Big Blue will tap Samba, an open source implementation of Microsoft's Server Message Block (SMB) protocol, to support file and print serving on Linux systems, along with Notes/Domino for messaging and collaboration and DB2 as a SQL Server replacement. Handy notes that IBM has offered Exchange to Notes/Domino migration tools for some time now, and speculates that SQL Server to DB2 migrations shouldn't pose much of a problem, either. "This particular program will leverage one [a database] that does a conversion from Microsoft SQL Server to DB2.
They're both SQL databases, and we have partners who are trained in doing that," he says.
IBM's NT to Linux migration program will be sold through its business partners, and, to that end, Big Blue also includes an education component to help get business partners rapidly up to speed on the particulars. "We're going to offer a free course, it's a three-day, hand's-on lab course where business partners can come to get education on how to move the server and move the directory and do all of the systems administration and everything," Handy explains, adding that IBM will make these materials available via download or on CD.
What's at stake? Handy claims that as many as 2 million Windows NT 4.0 server licenses could be in play, and he says that IBM believes it can compete for at least 50 percent of this installed base. "The latest IDC data shows that there's about 2 million NT servers still out there, so we anticipate that some of those clearly will go to Windows and some will go to Linux," he says. "We're actually estimating that this could be a fifty-fifty split, and that there could be as many as a million servers coming over to Linux."

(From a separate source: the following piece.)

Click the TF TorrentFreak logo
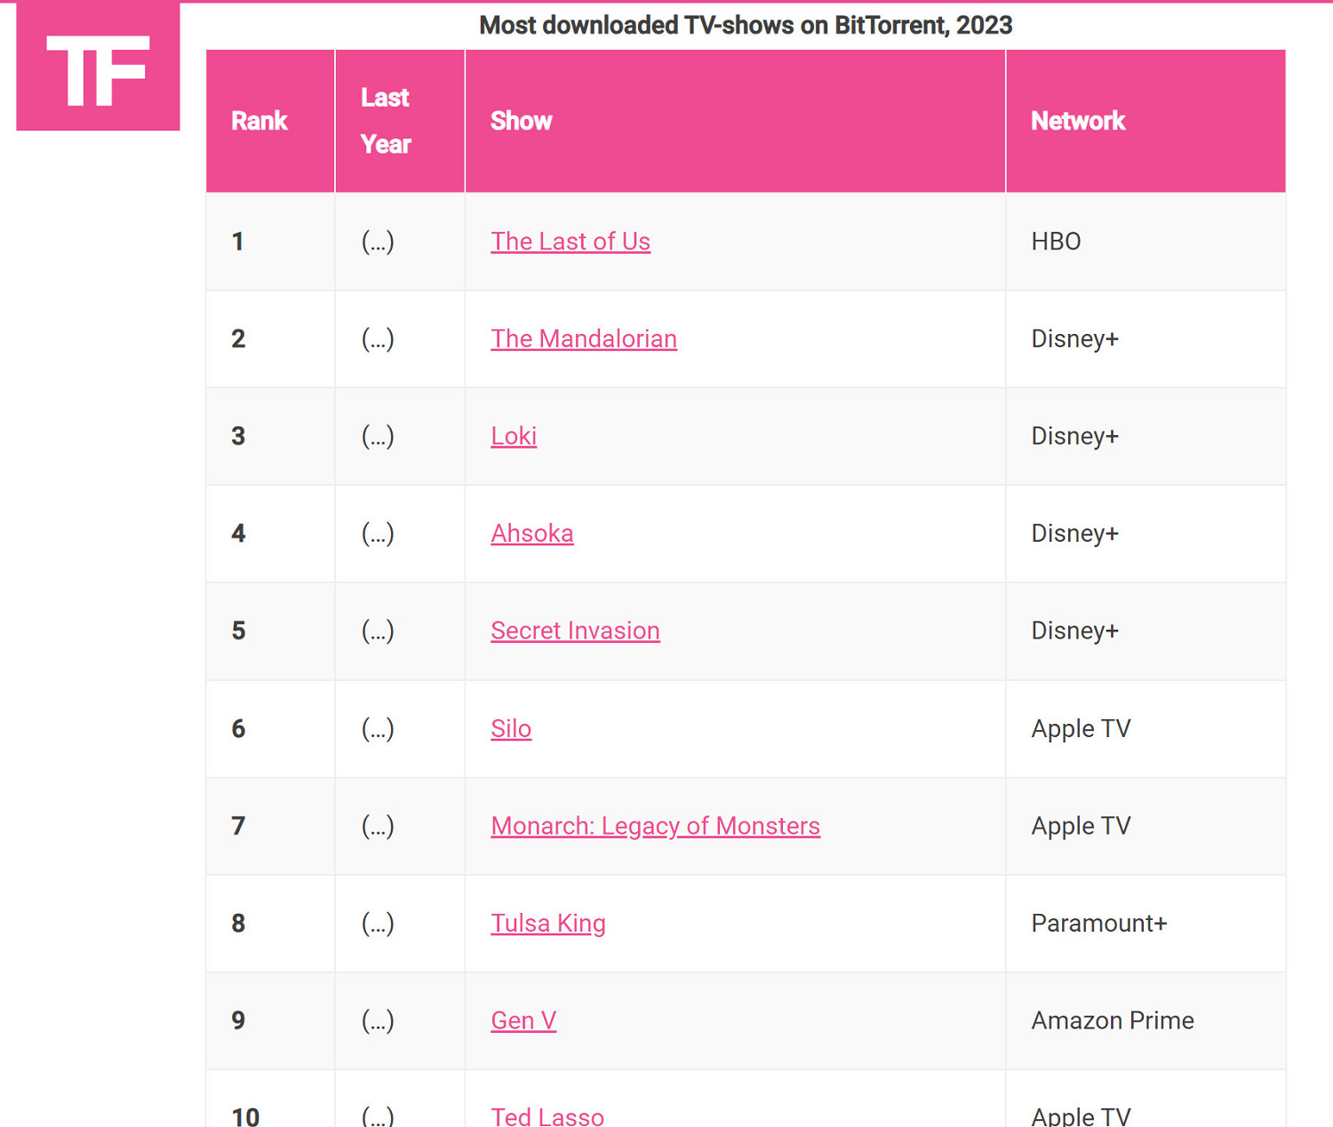1333x1127 pixels. (x=98, y=68)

Many existing NT 4.0 servers are running on aging Intel 486, Pentium, Pentium Pro or Pentium II hardware, but Handy stresses that IBM won't automatically attempt to move these systems over to new xSeries or pSeries hardware. "Linux actually would run on a 486-based server, so it actually would run if that's what they have, whereas if they're upgrading to Windows Server 2003, they'll absolutely get new hardware," he says.
IBM has for some time now touted a trend that it calls "infrastructure simplification," which in a narrow sense amounts to consolidation on a massive scale. To that end, Handy says that Big Blue's NT to Linux migration plan offers an excellent opportunity for customers to simplify their highly distributed infrastructures onto a single large SMP server, or onto clusters of blade servers. "They're trying to do infrastructure simplification where they'd like to take 20 servers and consolidate them onto one, that could be an xSeries x440, or it could be BladeCenter," he says, noting that because Linux can run on IBM's AIX Unix operating systems, customers could also move workloads to the new Power4-based blades that Big Blue announced last year.
And Big Blue doesn't just have its sights set on NT 4.0 users: Handy
says that Windows 2000 users are also fair game, as well. "The solutions we're promoting here directly apply to Windows 2000 servers as well. The reason we're highlighting Windows NT is that there's this sense of urgency with the support and the fixes running out by the end of the year," he explains.
Stephen Swoyer is a Nashville, TN-based freelance journalist who writes about technology.